While it is intended to grab headlines in the run up to the PPR 7 sub-committee meeting the IMO will be holding later this month, the report probably actually says nothing very new. It has been accepted wisdom within the industry for well over a decade that the high-pressure Diesel cycle engine does not suffer so much from methane slip as the more popular Otto cycle engines do.

Of the low-pressure dual-fuel engines, two-strokes are said to be less polluting whereas the four-stroke medium-speed engine is the real bad boy. The relatively few spark-ignited gas engines are second on the list of offenders.

The ICCT release accompanying the report quotes another environmental organisation Stand.Earth which is highly critical of the cruise industry and which appears to have singled out Carnival in particular. Kendra Ulrich, Senior Shipping Campaigner at is quoted as saying “Carnival Corporation’s program to increase the number of LNG ships in its global fleet is like jumping out of the oil pot and into the climate-fueled fire. While most of Carnival’s global fleet still burns one of the dirtiest fossil fuels on earth — heavy fuel oil — LNG is far from a solution to its massive climate pollution problem. We urge Carnival to stop fuelling its ships with oil refinery waste and end its investments in climate-disrupting LNG ships. If Carnival wants to be an environmental leader, it must switch to the cleanest fuel available — marine gas oil — and put its investment dollars toward truly zero-emissions technologies”.

While the report may have some valid points and its central message is given credence by respected scientific voices such as Dr. Elizabeth Lindstad, Chief Scientist at SINTEF Ocean, Maritime Transport who is quoted as saying, “The report shows the need for adopting policies that can reduce the broader GHG emissions of shipping instead of CO2 only, including the well-to-tank emissions of ship fuels. If we fail to include all GHGs and focus only on CO2, we might end up with a large number of ships fulfilling all efficiency requirements, but where the GHG savings are on paper only”.
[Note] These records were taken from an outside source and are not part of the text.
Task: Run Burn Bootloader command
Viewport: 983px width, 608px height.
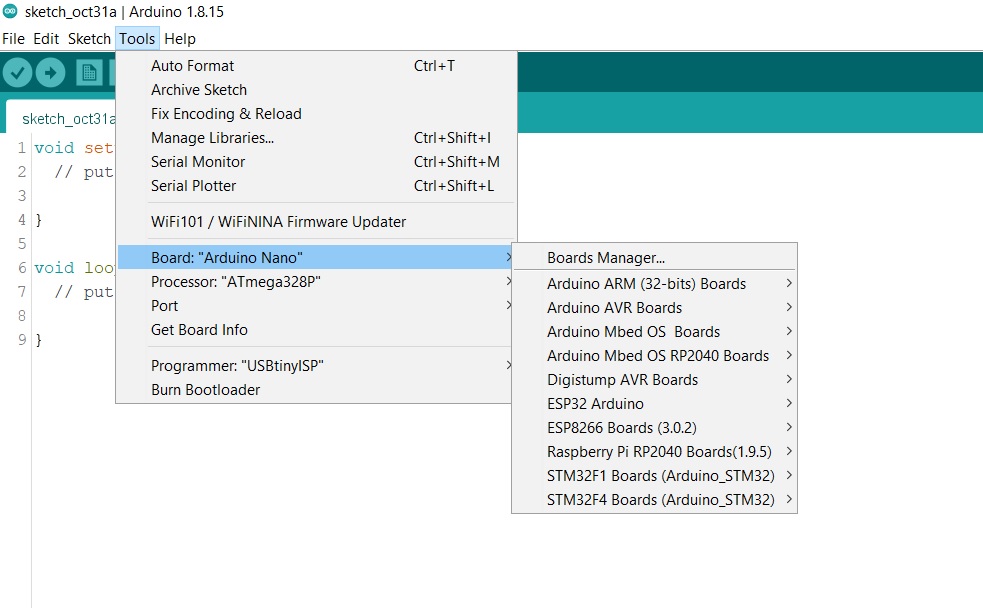Action: [x=206, y=390]
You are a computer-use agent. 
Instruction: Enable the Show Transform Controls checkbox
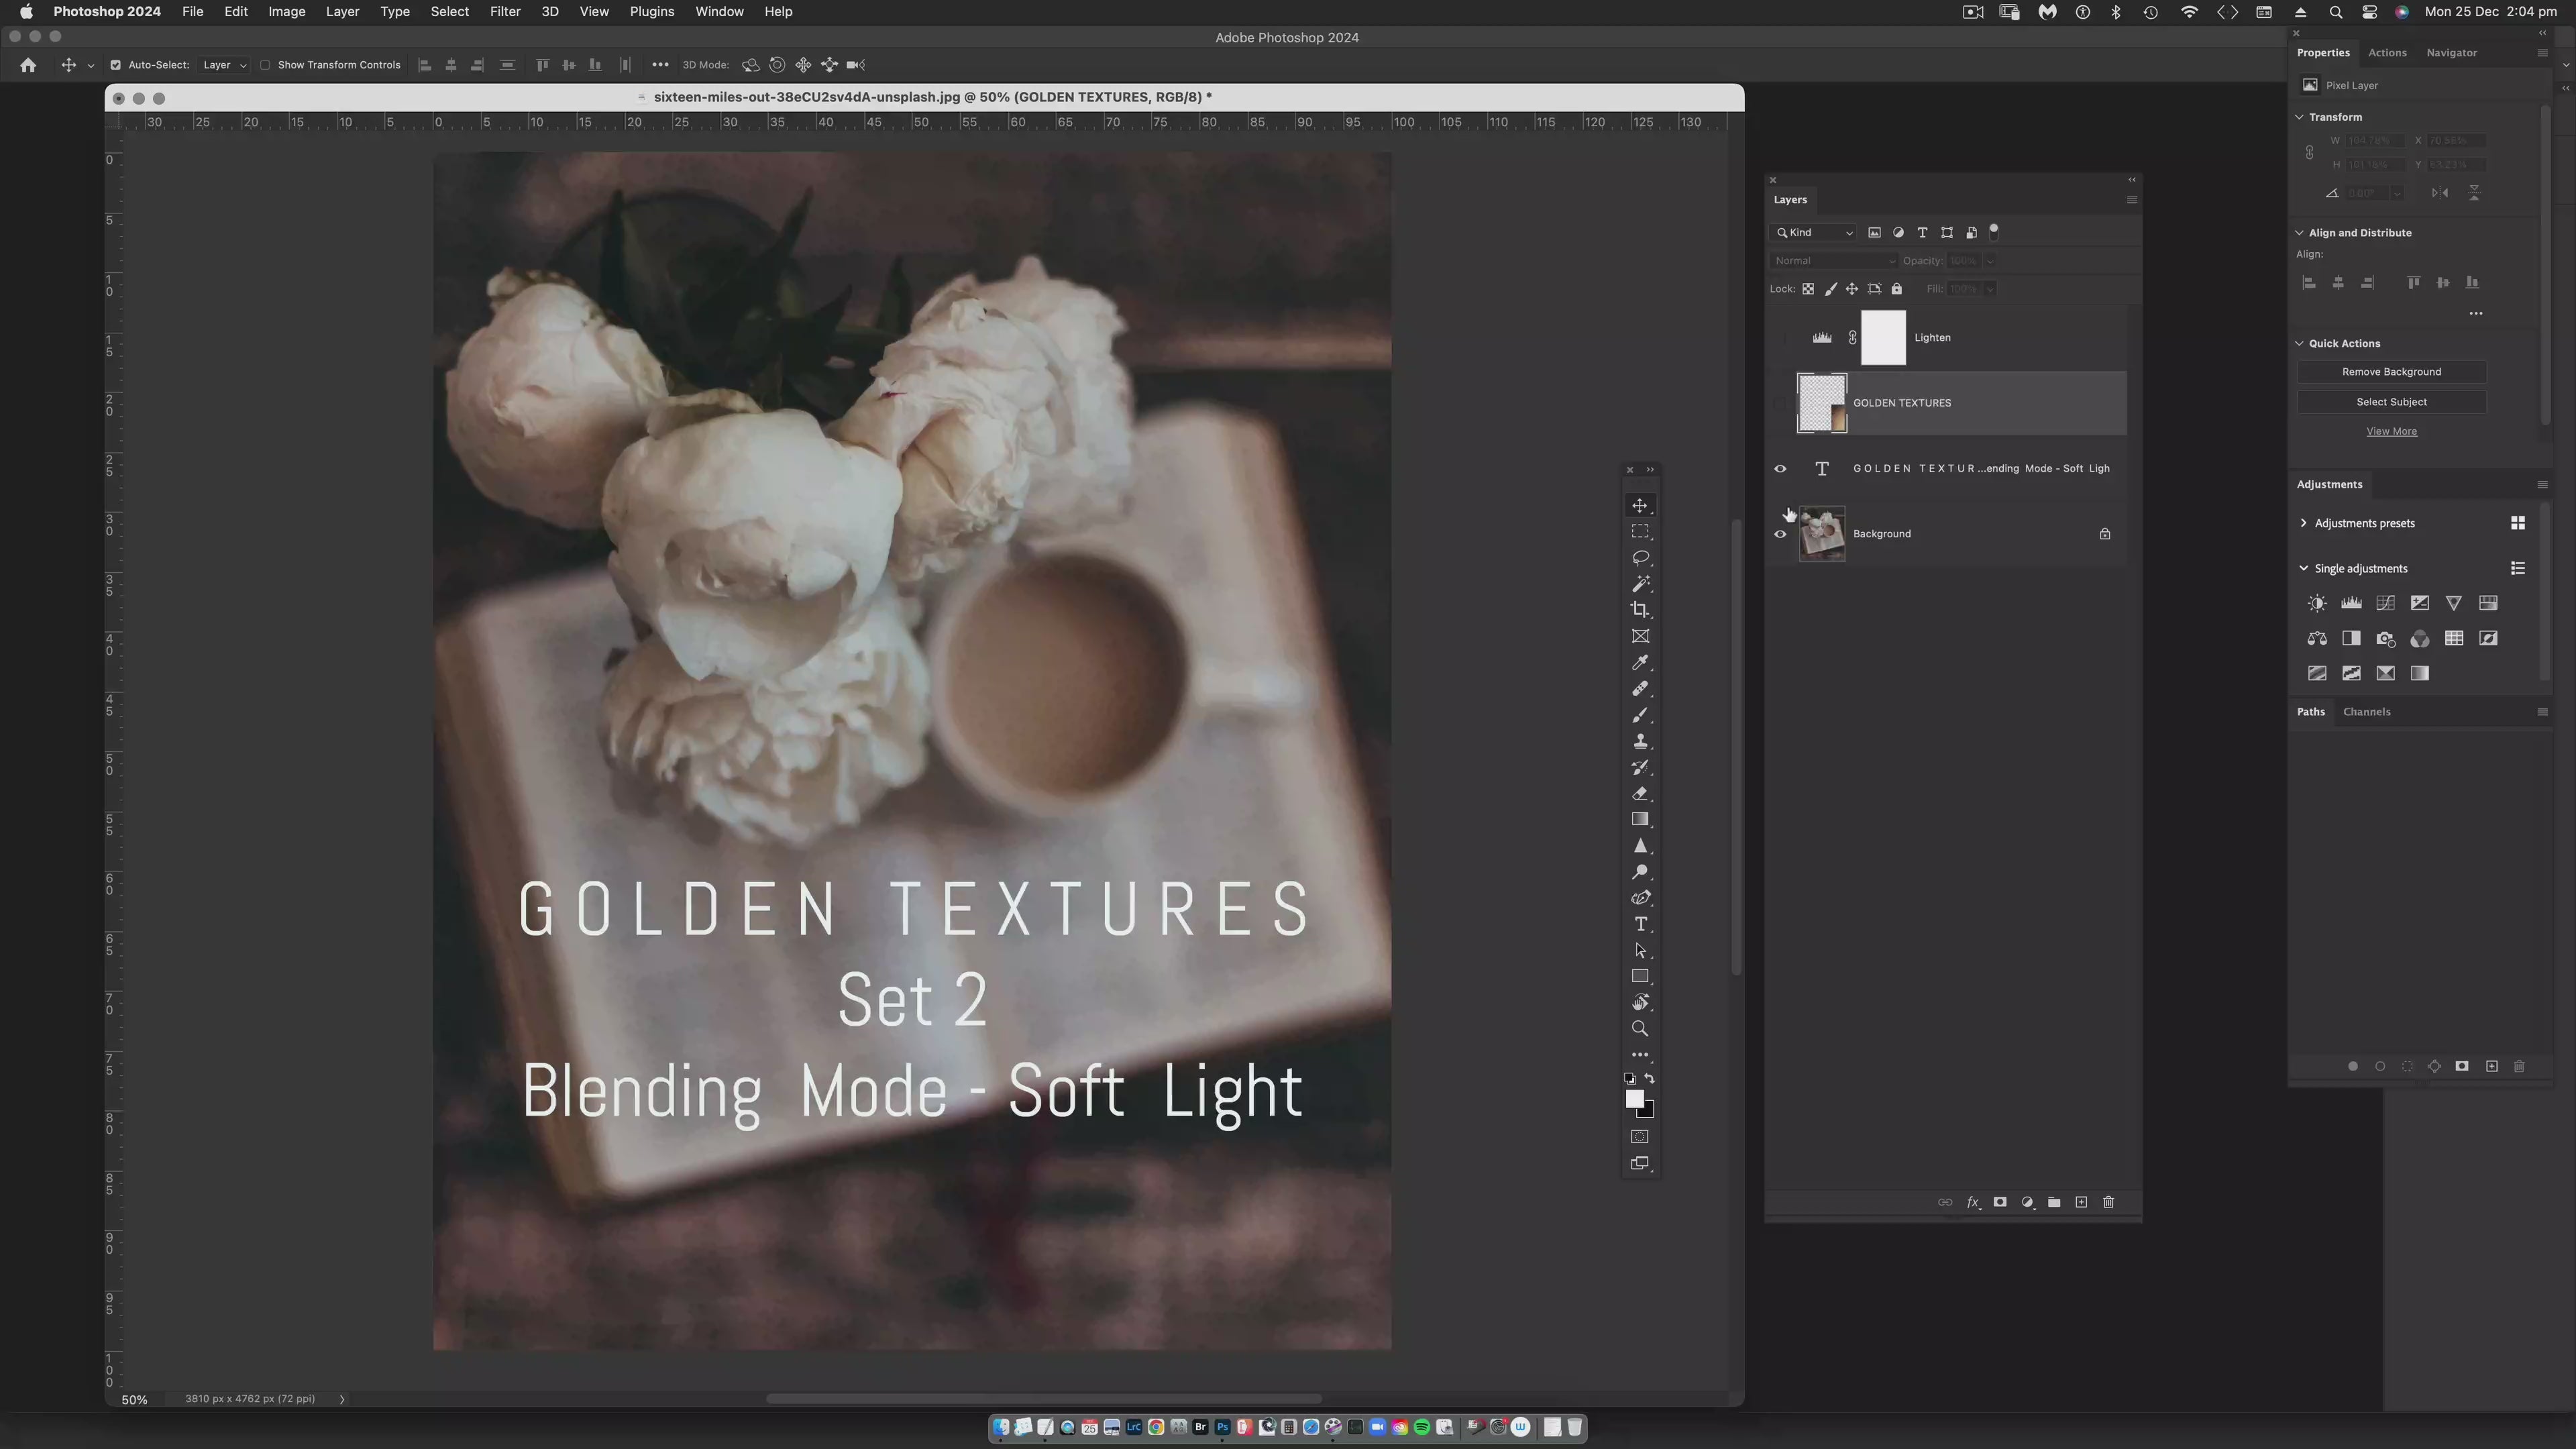(265, 65)
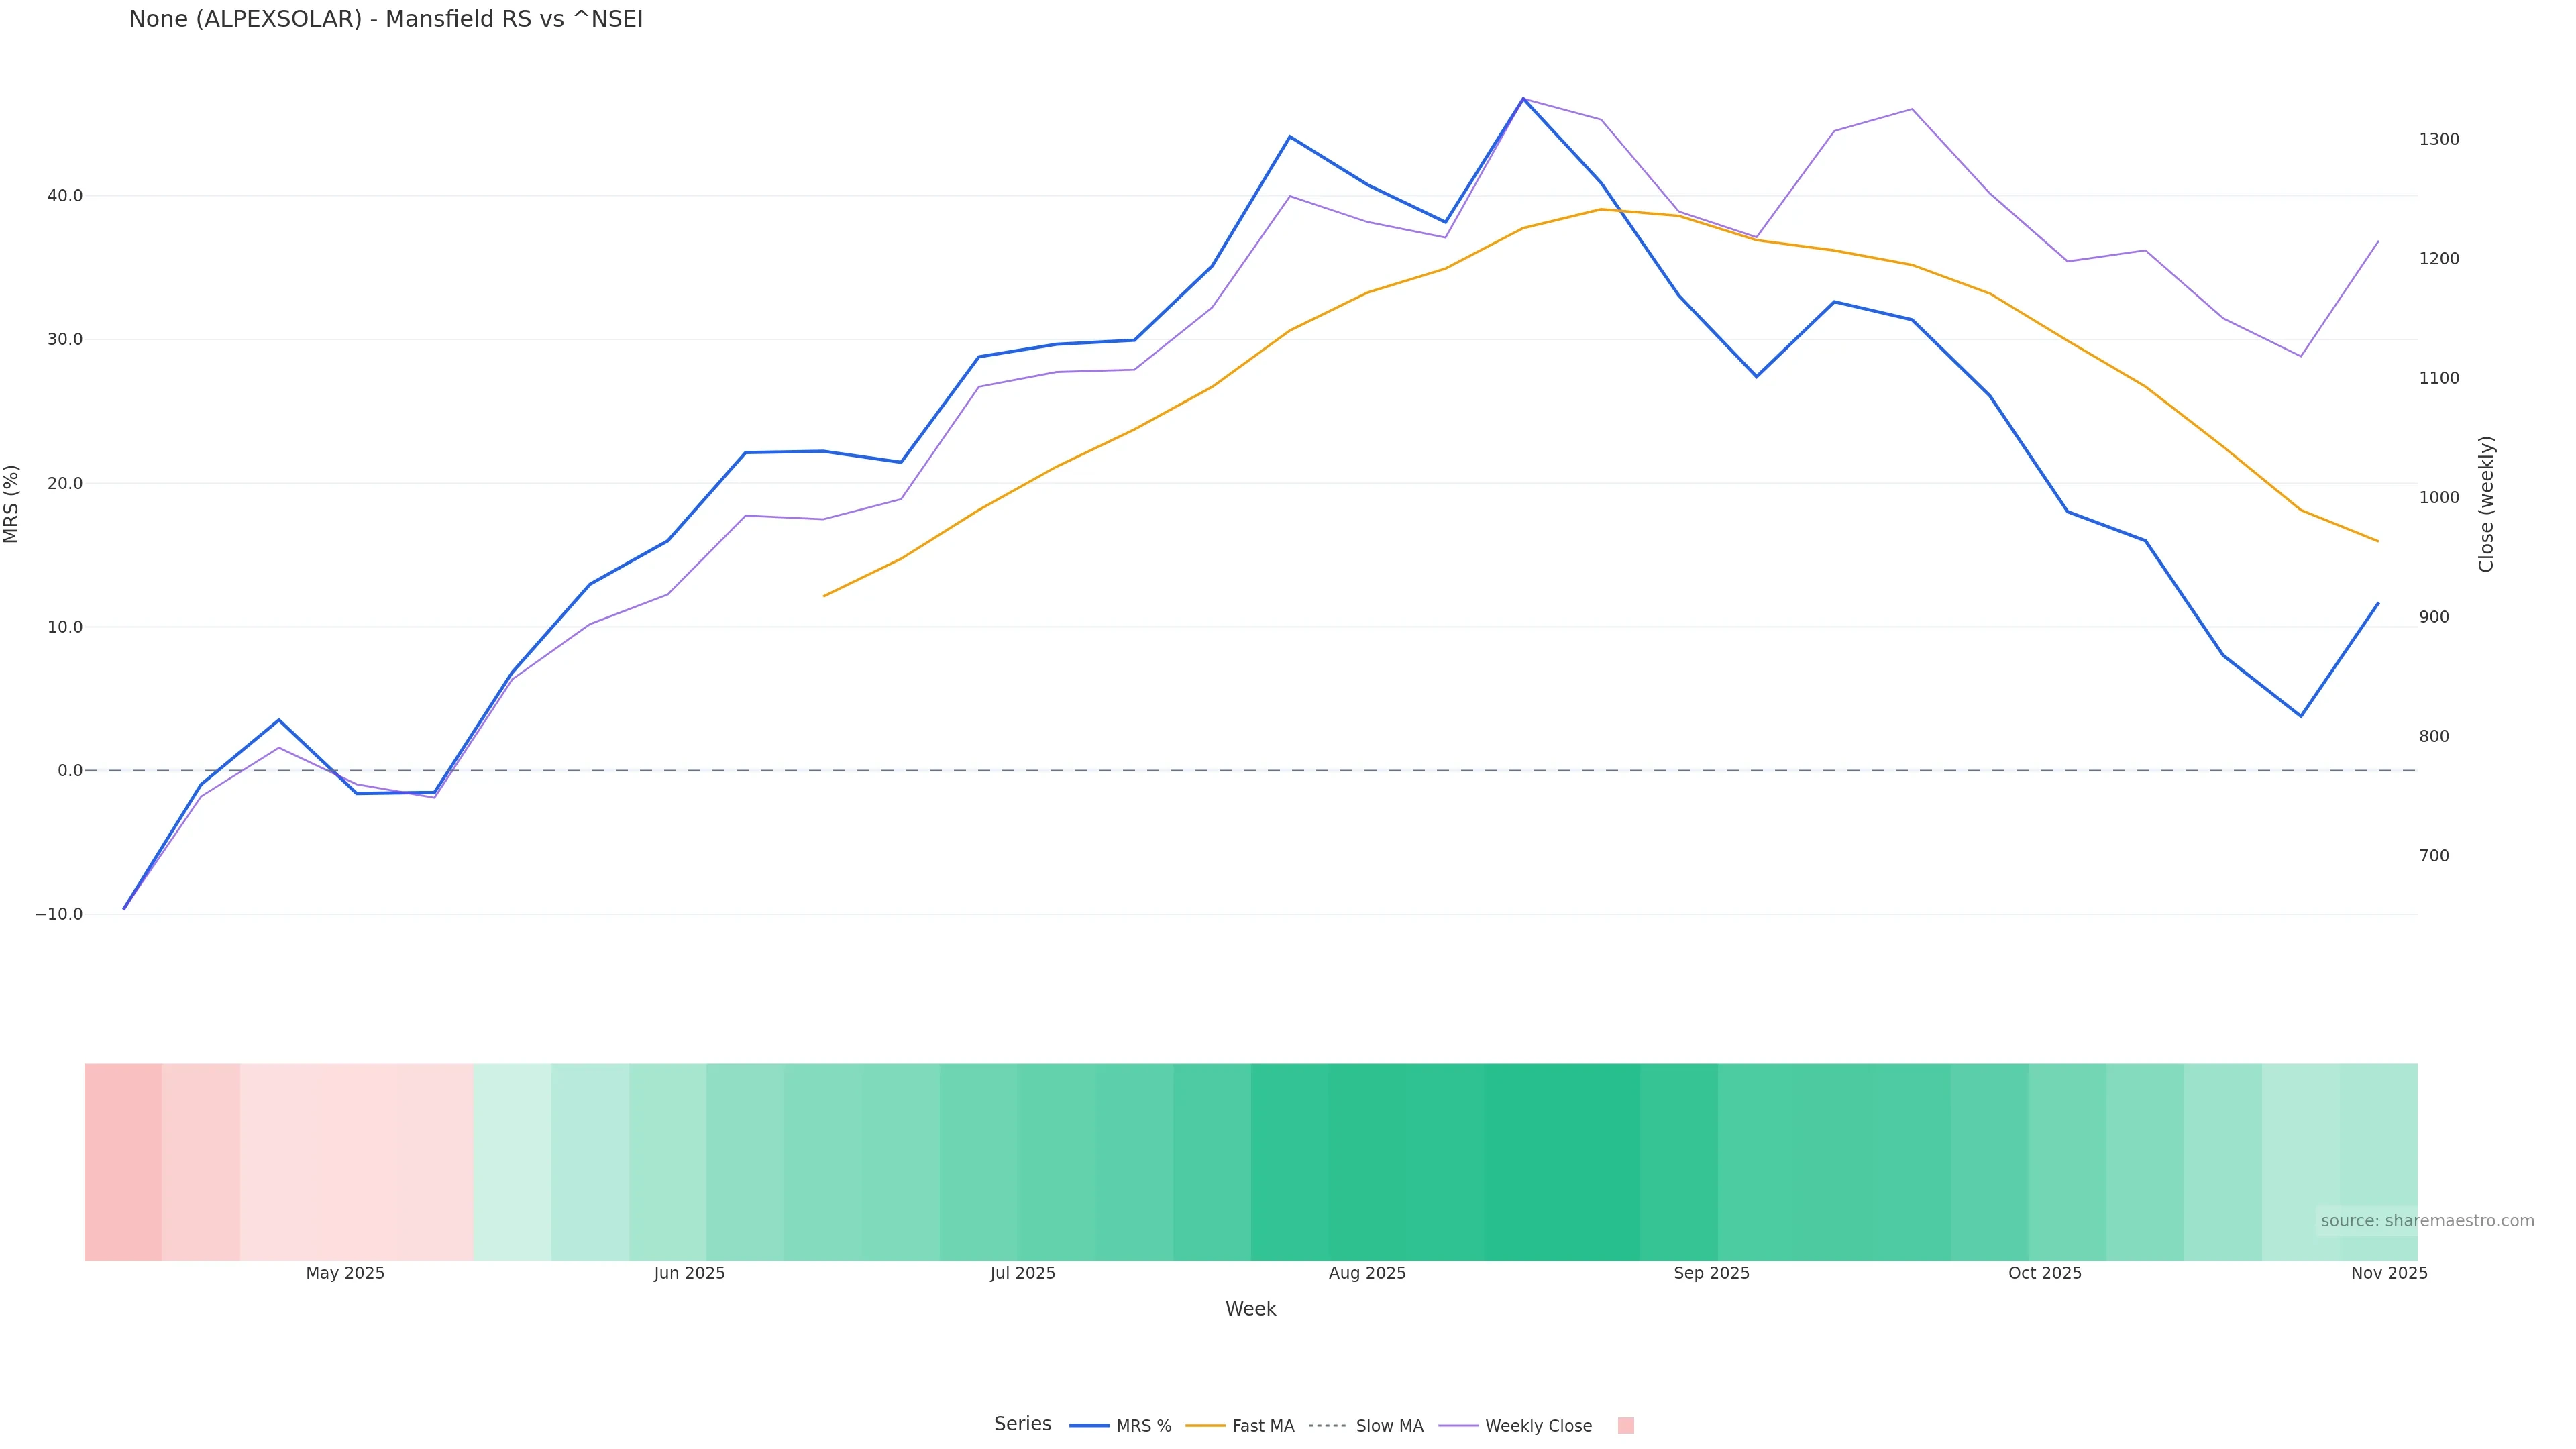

Seeing both new compliant fuels and LNG coming under attack by environmental groups and their previous condemnation of scrubbers as moving pollution from air to sea – something denied and discounted by some researchers – it is difficult for anyone to understand what fuel if any environmental groups do see as acceptable.

The latest reports both mention MGO as being the cleanest choice to meet 2020 requirements but distillates have previously been a minority choice for the shipping industry with other users – road, rail, power and industry – consuming far more than shipping does. For shipping to switch entirely to distillates would require a doubling of crude oil use at least and all that entails. That too would probably not go down well with environmental groups.

Ironically there is a very high chance that continued attacks of this nature may well have the opposite effect of what would seem to be intended. Rather than restricting or banning any particular fuel or shipping activity in general it may well just persuade national delegations to the IMO to vote for business as usual and forget any future environmental progress.

It should not be forgotten that the IMO is not an all powerful body but one which has to bow to the majority view of sovereign nation states. The damned if you do or damned if you don’t position member states are being forced into could well see many of them decide that membership of the IMO does not serve their countries or populations well and that they would be better if out of it.